== FRAGMENTO PROPORCIONADO
El papel de celofán encubría un juego de vasos, de tazas o algún platón para colgar en la pared. Cajas de galletas, jabones, flores, frutas. Pañuelos, brillantina, agua de Florida. Las posibilidades económicas de la familia determinaban el empaque, pero nadie omitía la ofrenda.
Cuando la penuria obligaba, esa crujía que golpeaba a muchos, en ocasiones motivada por la persecución política, la ausencia servía de excusa. Un imprudente colerín, una fiebre intempestiva o la exigencia de algún adulto mayor que impedía asistir a la celebración, permitía cubrir la falta del regalo.
Había fiesta, además del homenaje al maestro, la entrega de las calificaciones entusiasmaba y angustiaba. El desempeño en la clase, la conducta, las habilidades con las manualidades y deportes, quedaban plasmadas en la libreta y en la advertencia que harían al entregarla. Festividad que asimismo develaba la orfandad, la muchachada estaba pendiente de quién iba o dejaba de ir a buscar las notas.
Orfandad con padres vivos despreocupados o en una época, desaparecidos, presos, muertos, exiliados. Día festivo para escolares y docentes, momento para agradecer y atender las sugerencias de ese magisterio más que comprometido con la enseñanza. Legiones de mujeres y hombres para quienes la escuela fue santuario.
Recia generación sin remilgos ni cobardía, con el lápiz como adarga y la cartilla como pedestal. Casi monásticos algunos, sin ser ascetas, enseñaban con el ejemplo. Durante la tiranía la astucia de esa casta, hija de la solidaridad salvó decenas. Ese avisar el peligro sin estridencias, pero con el arrojo y la prudencia que la circunstancia exigía.
En zonas urbanas, rurales, semiurbanas, quien tuvo el privilegio de asistir a la escuela, atesora el recuerdo de su maestro. Cada jornada, con risas y llantos, melcocha, refrescos, pelota, tiza y pizarrón, descubrimiento de países, tormentos con los números, encanto con la geografía, la historia, con el español, trae la evocación de la maestra.
Circunspecta o sonriente, de hablar quedo o vociferante, con la dignidad de un solo traje o una falda desteñida, esa estirpe dejó huella en su alumnado. Cada jornada con espanto y sospecha, con murmullos y certezas, con cuadernos mostrando la imagen del amo y señor del territorio, apareja la reminiscencia del maestro y su indumentaria de honor y sabiduría. Personas atrapadas por el silencio que hacían cabriolas verbales para decir sin riesgo y trazar caminos de libertad sin arengas.
====
== SECCIÓN DE DATOS
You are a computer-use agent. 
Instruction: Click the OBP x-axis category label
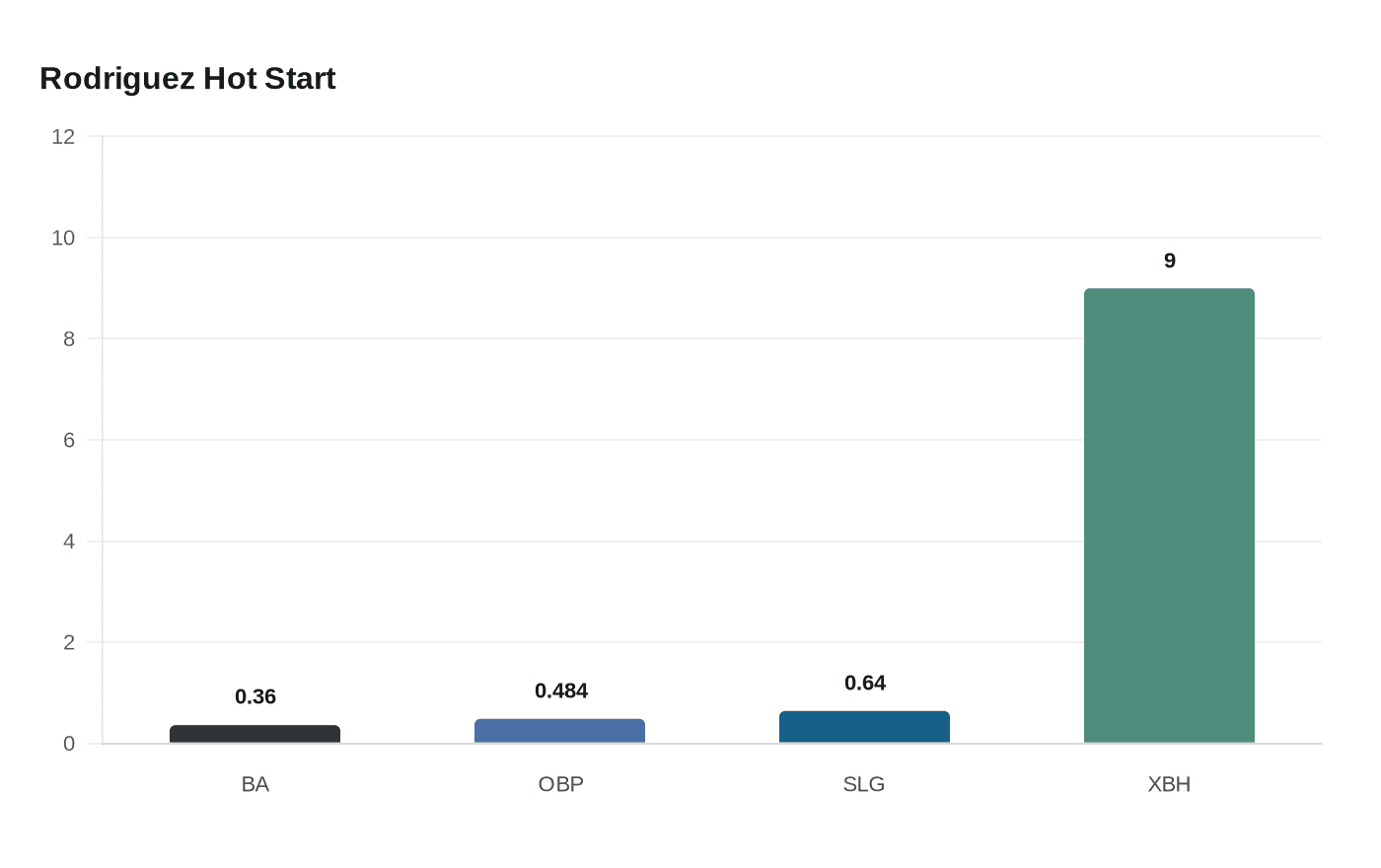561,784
====
== SECCIÓN DE DATOS
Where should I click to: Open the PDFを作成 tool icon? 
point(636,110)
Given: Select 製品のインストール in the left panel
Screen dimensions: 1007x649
====
PARTES DEL EJERCICIO:
1 - Según el texto sobre los maestros, ¿por qué algunas familias se valían de la ausencia en la celebración? Responde en una a tres oraciones.
2 - Prosigue el texto sobre los maestros a partir de su última oración.
Las filas no hacen falta para resolver este ejercicio.

LISTA DE RESPUESTAS:
1 - Cuando la penuria las obligaba, en ocasiones por la persecución política, las familias no podían llevar el regalo al maestro. Un colerín, una fiebre intempestiva o la exigencia de algún adulto mayor servía de excusa para no asistir y permitía cubrir la falta del regalo.

2 -
Ese maestro, como lo describe Paxti Andion, “con el alma en una nube y el cuerpo como un lamento”. Nunca será inútil recordar aquella estirpe para quien el aula fue surco. Esa que cada día, tras el deletreo y el borrador, provocaba curiosidad y reverencia.
Digna transitaba esa clase, con techo de zinc y portando sombrilla de varillas escasas. Su patrimonio era el saber, saber mucho, tanto, que podía transmitirlo. Jamás será fútil la admiración y el respeto a la voz que despertaba el interés declamando poemas que quizás escondían algún pesar ignoto, pero al mismo tiempo revelaban palabras nuevas, sensaciones y mostraban la posibilidad de ser mejor, de disentir, de conocer los avatares de la patria.
Desde el año 1939, el 30 de junio está consagrado, mediante Resolución 06-39 de la Secretaría de Educación, como Día del Maestro. Es el día dedicado a homenajear a esos sembradores que marcan vidas con señas indelebles, sin esperar retribución. La recompensa no la perciben, es inmensa, está en la memoria de cada estudiante cuando en la adultez evoca sus lecciones.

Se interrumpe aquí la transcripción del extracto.